異国から見たこと感じたこと気になったこと。そして時折テクノロジーのお話。

日本男児は自ら変わることはできないのか

さまざまな意味で違和感を持つ記事である。

男が変わった 日本生命、男性育休取得100%達成 :日本経済新聞

「男が変わった」という過去形表現はどこから創出されるのか。たかだか1週間程度の育児休暇が取れるようになったからといって、「変わった」と表現するのは少々頭がおめでたいのではないだろうか。「変わった」と言い切れるのは、現在の女性が担っている育児や家事をほぼ同等にこなせるようになってからでないとおかしいはずだ。すでにもう「男は育児を行なっているのだ!」ということを強調したいがためのプロパガンダなのだろうか?残念ながらひねくれた筆者はそう捉えてしまう。1週間程度では育児に「気づき」はあるかも知れないが、「習慣」に昇華させることまでできる男はいないに等しいはずだ。
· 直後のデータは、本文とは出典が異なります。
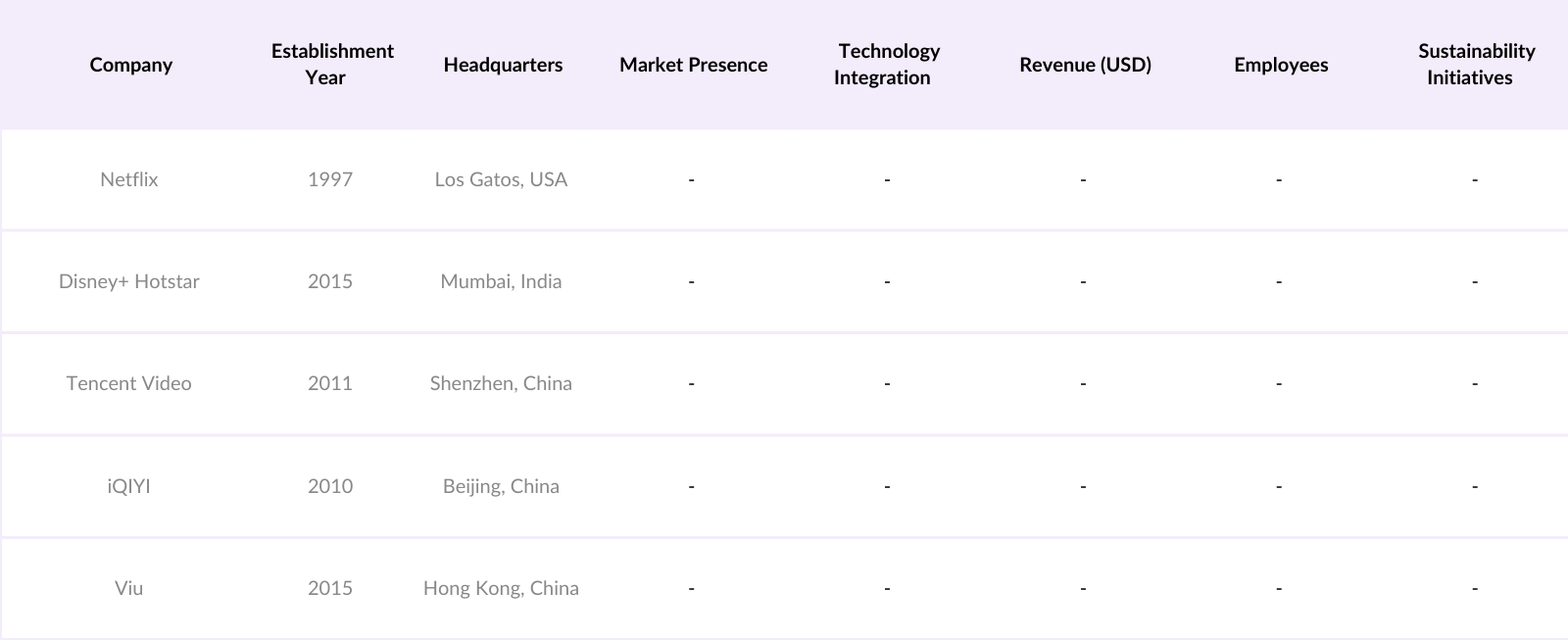Click the Hong Kong, China cell
The image size is (1568, 640).
point(501,588)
日本生命は「2013年度に男性社員に育休を100%とらせる目標を立てた」らしい。政府も力を入れ、「女性の活躍を推進するため、20年までに男性の育休取得率を13%にする目標」を掲げているらしい。大変すばらしいことのように見受けられるが、筆者は素直に喜べない。反対側からこの問題を見つめると、会社に言われ、政府に後押しされないと育児休暇を取れない男社会が垣間見えるからだ。政府や会社がまた非人間的な「会社人間」経営への方針転換をした場合、素直にハイハイとそれに従う人間の輪郭が今からでも想像できてしまう。

上から言われて行動と習慣を変えていくことは、ある意味一つの手段であるかも知れない。それにより人々の意識が変わる契機となるならば、それでいいと見る人も多いかと思う。今までもそのやり方で来たし、これからもそういう形で変わっていくのかも知れない。自我よりも「上」があることを前提にした通念で。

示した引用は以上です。